NOTE 14 – RISKS (CONTINUED)

 

B. Interest risk
   
  Cash flow interest rate risk
   
  The Company is exposed to cash flow interest rate risk through the changes in interest rates related mainly to the Company’s variable-rates short-term and long-term bank loans and bank balances.
   
  The Company currently does not have any interest rate hedging policy in relation to fair value interest rate risk and cash flow interest rate risk.

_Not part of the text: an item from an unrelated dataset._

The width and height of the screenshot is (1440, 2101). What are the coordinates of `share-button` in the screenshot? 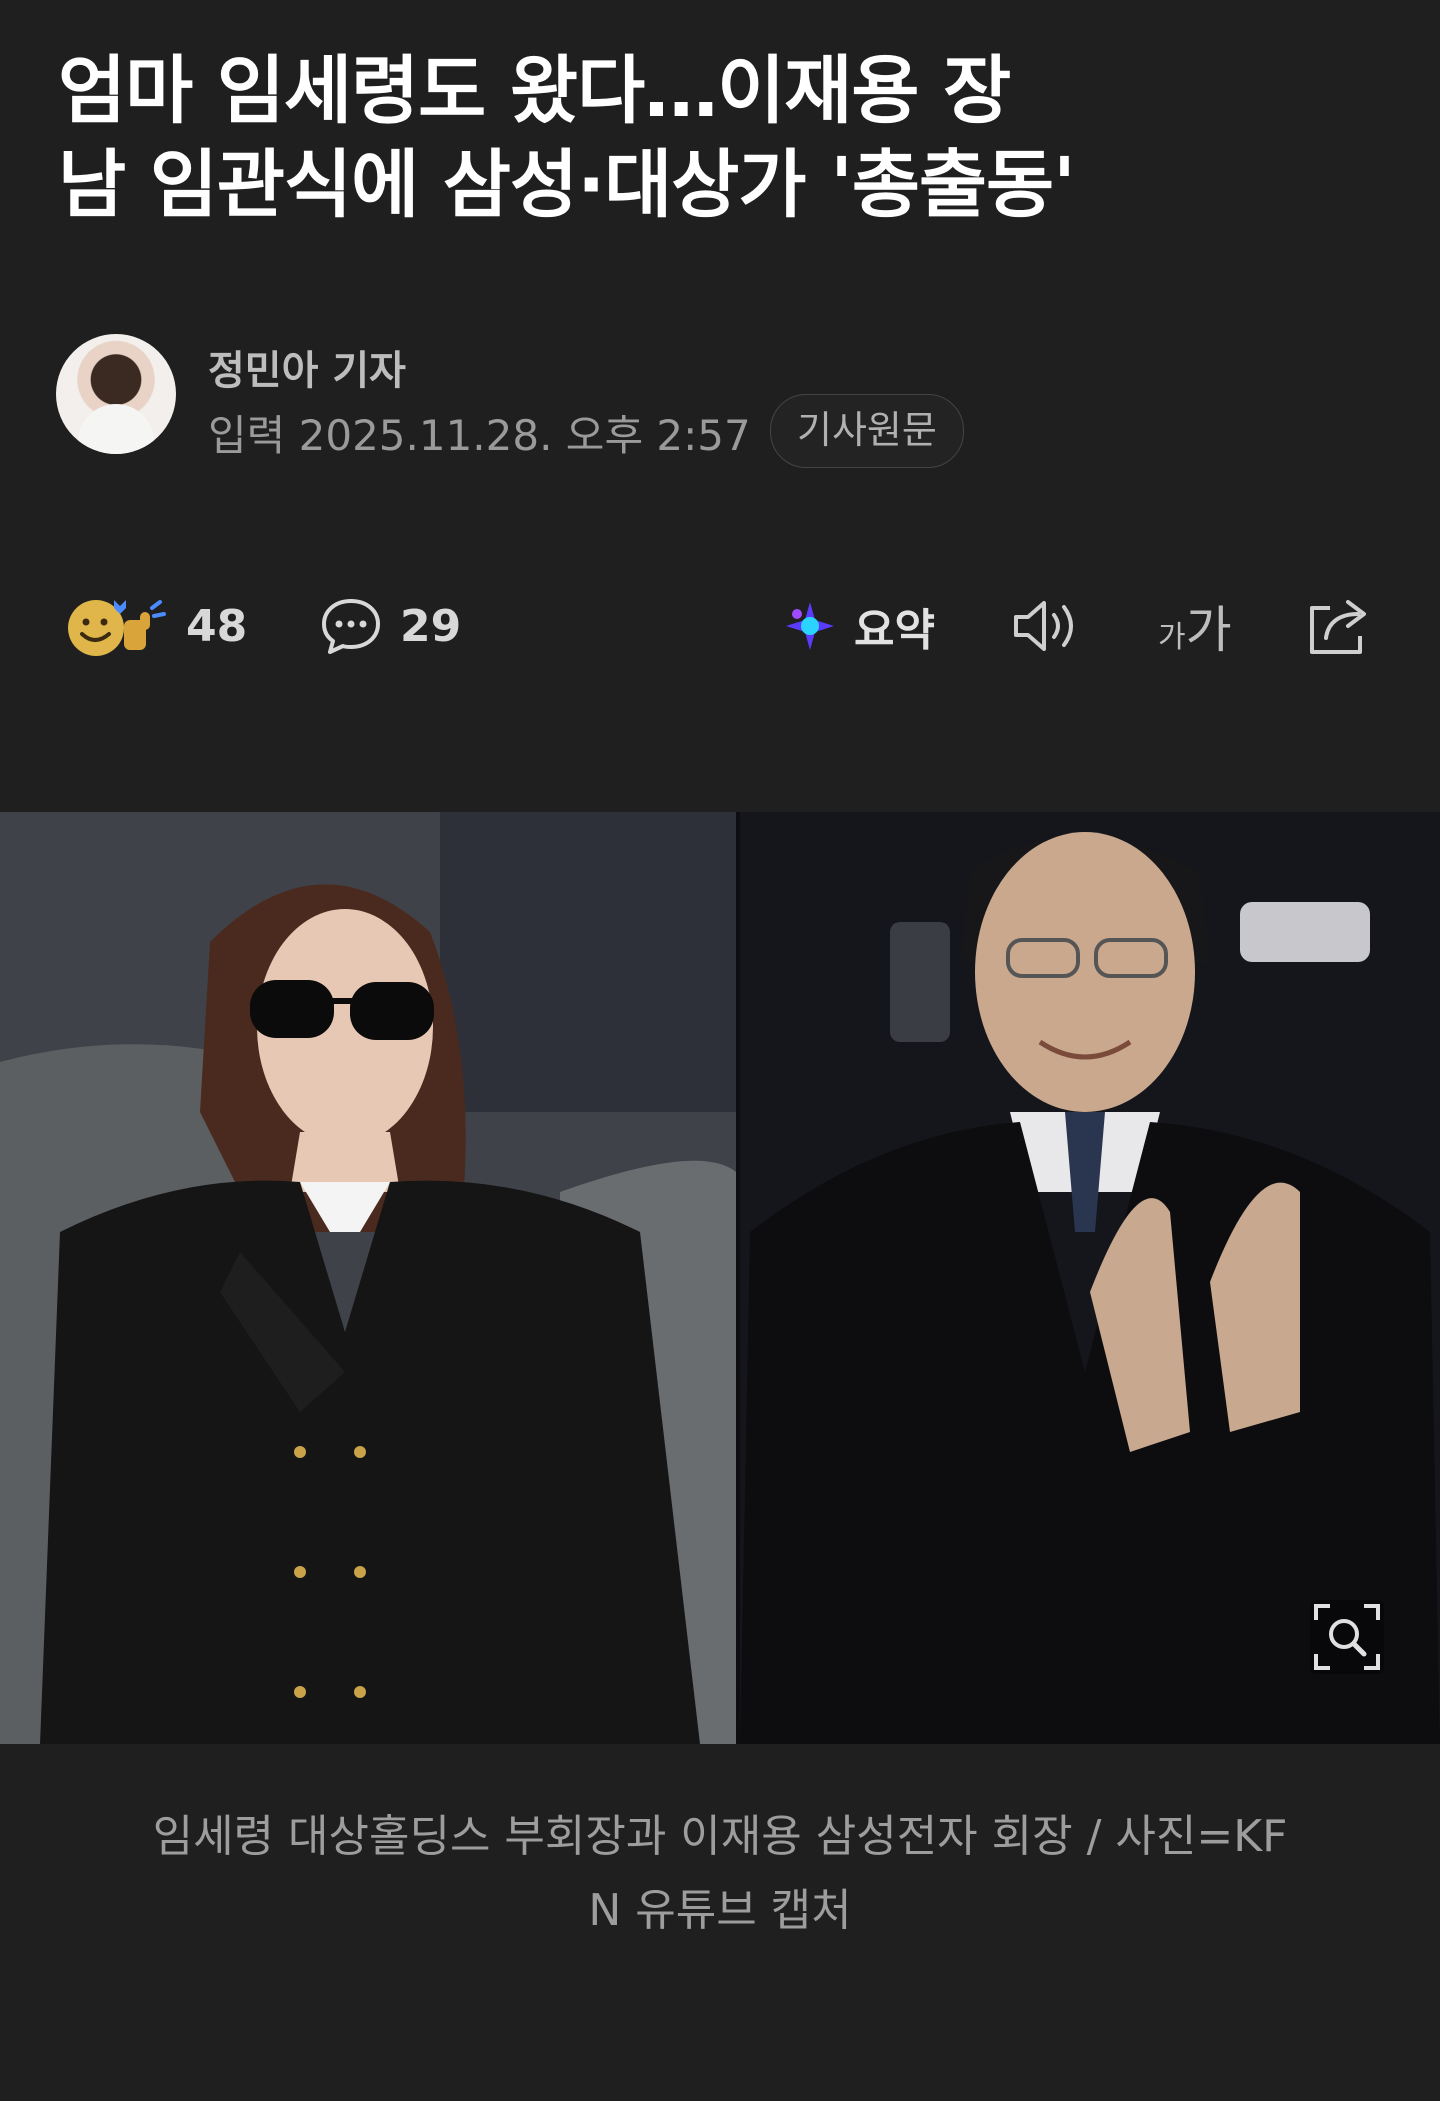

The directors monitor the Company’s exposures on an ongoing basis and will consider hedging the interest rate should the need arises
   
  Sensitivity analysis
   
  The sensitivity analysis below has been determined assuming that a change in interest rates had occurred at the end of the reporting period and had been applied to the exposure to interest rates for financial instruments in existence at that date. 1% increase or decrease is used when reporting interest rate risk internally to key management personnel and represents management’s assessment of the reasonably possible change in interest rates.
   
  If interest rates had been 1% higher or lower and all other variables were held constant, the Company’s post tax loss for the year ended December 31, 2022 and 2021 would have increased or decreased by approximately $13,069 and $1,954, respectively.

 

  Foreign currency risk
   
  Foreign currency risk is the risk that the holding of foreign currency assets will affect the Company’s financial position as a result of a change in foreign currency exchange rates.
   
 

The Company’s monetary assets and liabilities are mainly denominated in HK$, the Company did not have foreign currency denominated monetary liabilities at the end of reporting period. the Company currently does not have a foreign currency hedging policy to eliminate the currency exposures. However, the directors monitor the related foreign currency exposure closely and will consider hedging significant foreign currency exposures should the need arise.

 

In the opinion of the directors of the Company, the currency risk of $ is considered insignificant as HK$ is pegged to $ and therefore no sensitivity analysis is presented.

 

 

NOTE 14 – RISKS (CONTINUED)

 

C. Economic and political risks

 

  The Company’s operations are mainly conducted in HK SAR. Accordingly, the Company’s business, financial condition, and results of operations may be influenced by changes in the political, economic, and legal environments in HK SAR.
   
  The Company’s operations in HK SAR are subject to special considerations and significant risks not typically associated with companies in North America and Western Europe. These include risks associated with, among others, the political, economic and legal environment and foreign currency exchange. The Company’s results may be adversely affected by changes in the political and social conditions in HK SAR, and by changes in governmental policies with respect to laws and regulations, anti-inflationary measures, currency conversion, remittances abroad, and rates and methods of taxation, among other things.

 

D. Environmental risks
   
 

The Company has procured environmental licenses required by the HK SAR government. Historically there was no penalties charged over the environmental issue during any engagement of construction works. In addition, the Company also obtained a certification of complies with the requirements of ISO 14001: 2015 Environmental Management System Standard to maintain and proved the quality service with less environmental risk.

 

In the opinion of the directors of the Company, there is no environmental risk for the Company.

 

E. Inflation Risk
   
  Management monitors changes in price levels. Historically inflation has not materially impacted the Company’s audited consolidated financial statements; however, significant increases in the price of raw materials and labor that cannot be passed to the Company’s customers could adversely impact WLHK’s results of operations.